Before the spring semester even started, dozens of students joined a community service project with an ambitious goal – to package one million meals for hungry children in just 12 hours.
The students flocked to the Drexelbrook Event Center on January 15 with hundreds of other volunteers to participate in the Million Meal Pack-A-Thon on Martin Luther King, Jr. Day, a national holiday that is dedicated to public service.
The event lasted from 8 a.m. and 8 p.m. with assembly-line teams mixing measured amounts of rice, soy, beans, and spices into packages that were heat-sealed and boxed for delivery.
Megan Camp, director of service learning and community engagement, organized Neumann’s shift, which lasted from 1-3 p.m.
Kids Against Hunger United created the event. A non-profit humanitarian organization, KAH United’s mission, according to its website, is to “feed the hungry through food sharing, advocacy and community engagement.” The group helps “impoverished children, individuals and families around the world and around the corner ... move from food insecurity to self-sufficiency.”

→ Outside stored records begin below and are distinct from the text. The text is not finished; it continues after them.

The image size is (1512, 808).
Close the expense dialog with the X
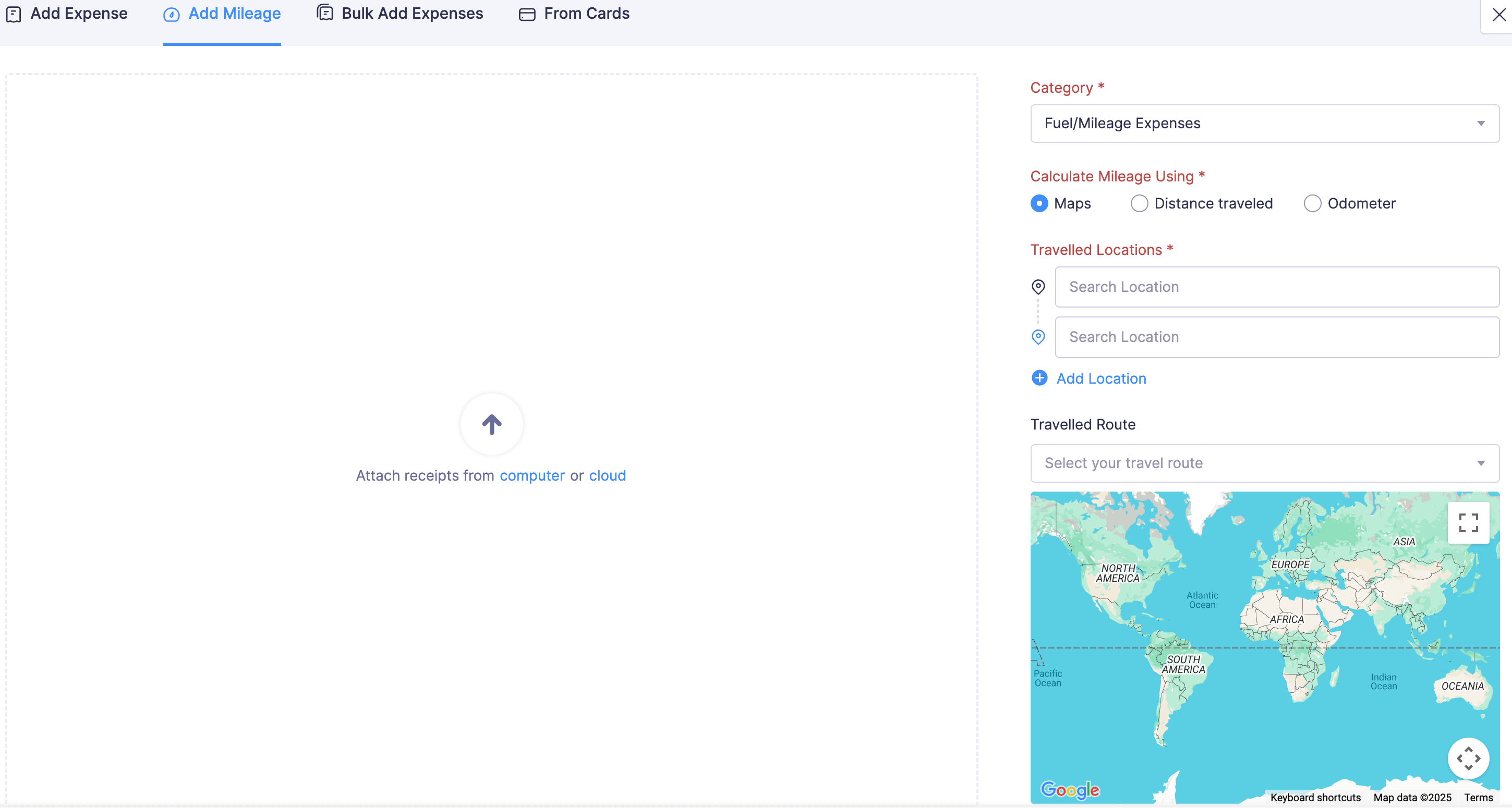pos(1498,15)
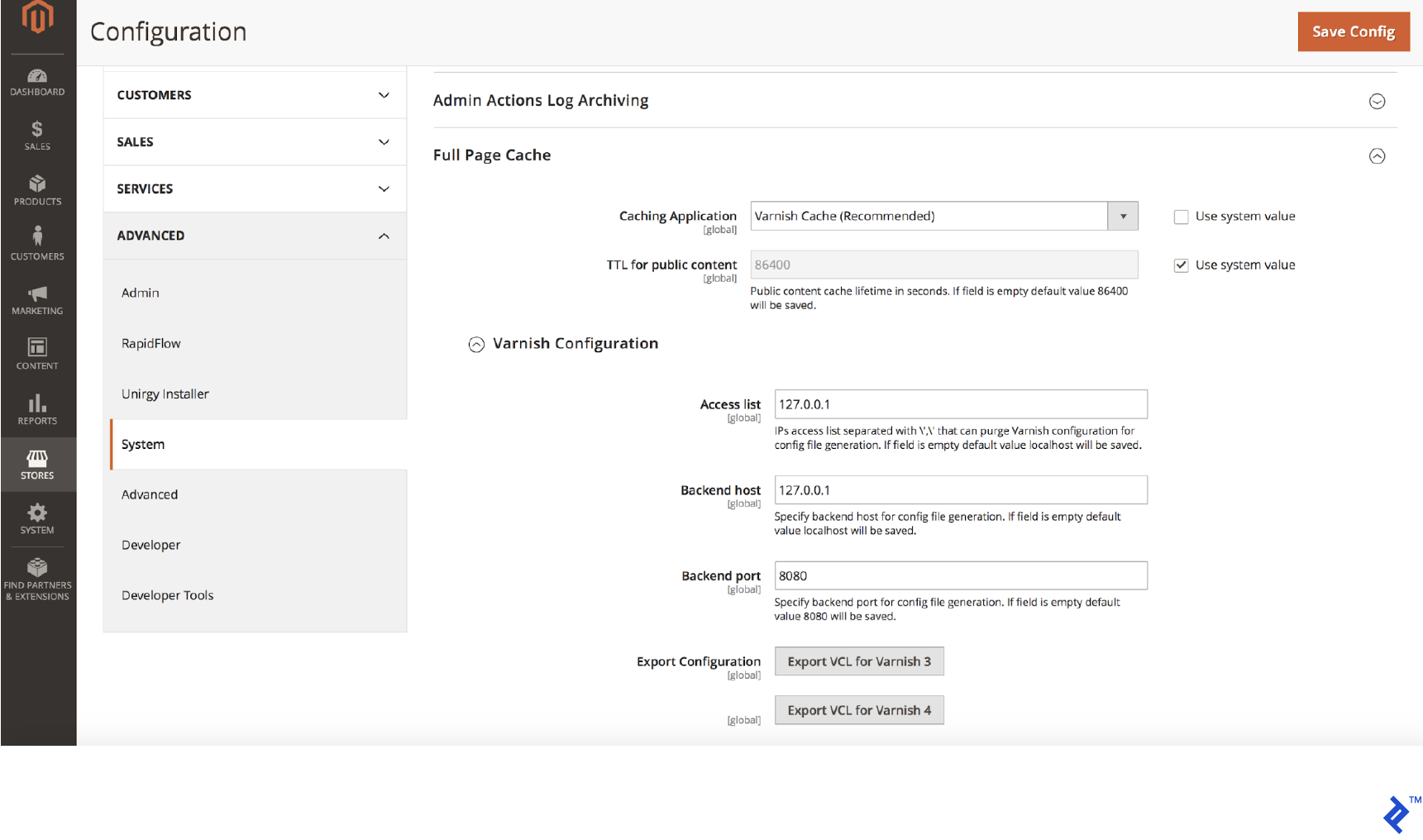The width and height of the screenshot is (1423, 840).
Task: Expand the Customers configuration section
Action: coord(253,94)
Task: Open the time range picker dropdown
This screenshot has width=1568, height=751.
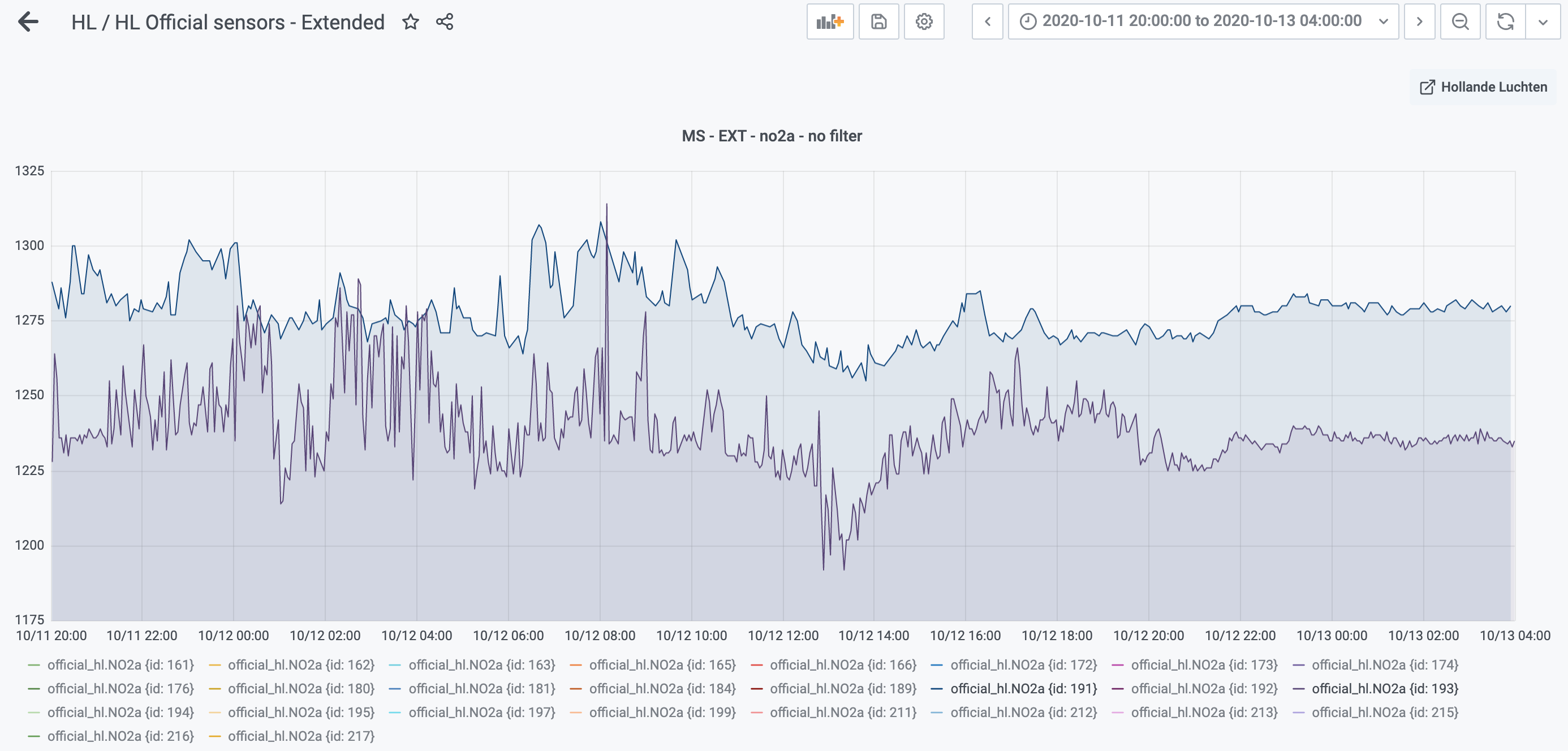Action: coord(1202,22)
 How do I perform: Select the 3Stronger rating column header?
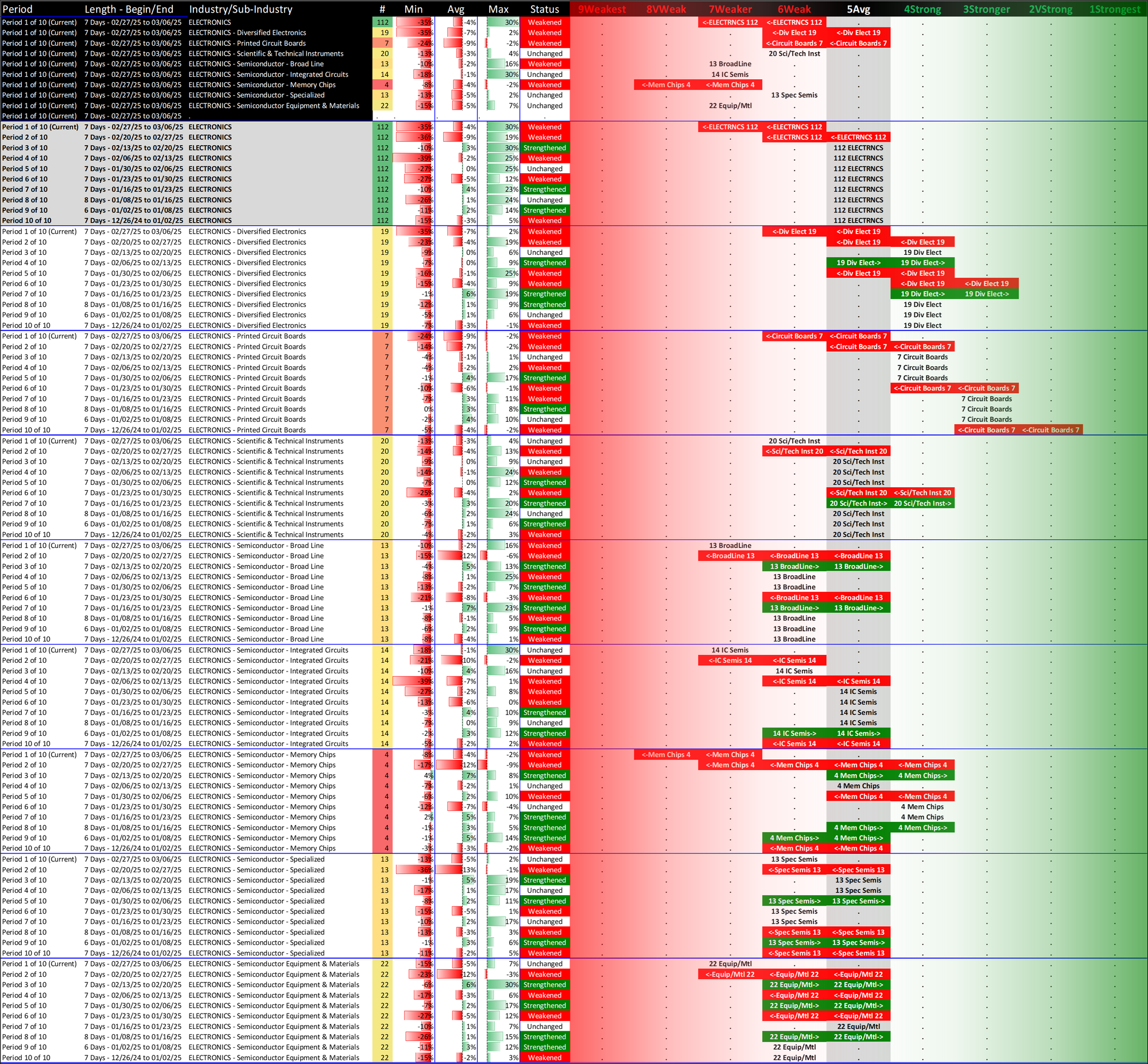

Since its founding by Heather Griesser LaPierre in August of 2015, the organization has packed and delivered more than 10 million meals.
Neumann has hosted several KAH United meal-packing events in the past, including one on March 9, 2022, when more than a hundred student and faculty volunteers packaged and heat-sealed 15,072 meals for Ukrainian refugees who had fled to Poland to escape Russian bombing. The daylong effort prepared the meals at the Bruder Life Center, part of the university’s activities during Charter Week.
Community service is an integral part of the Franciscan tradition, embodying the advice often attributed to Saint Francis: “Preach the Gospel at all times. If necessary, use words.”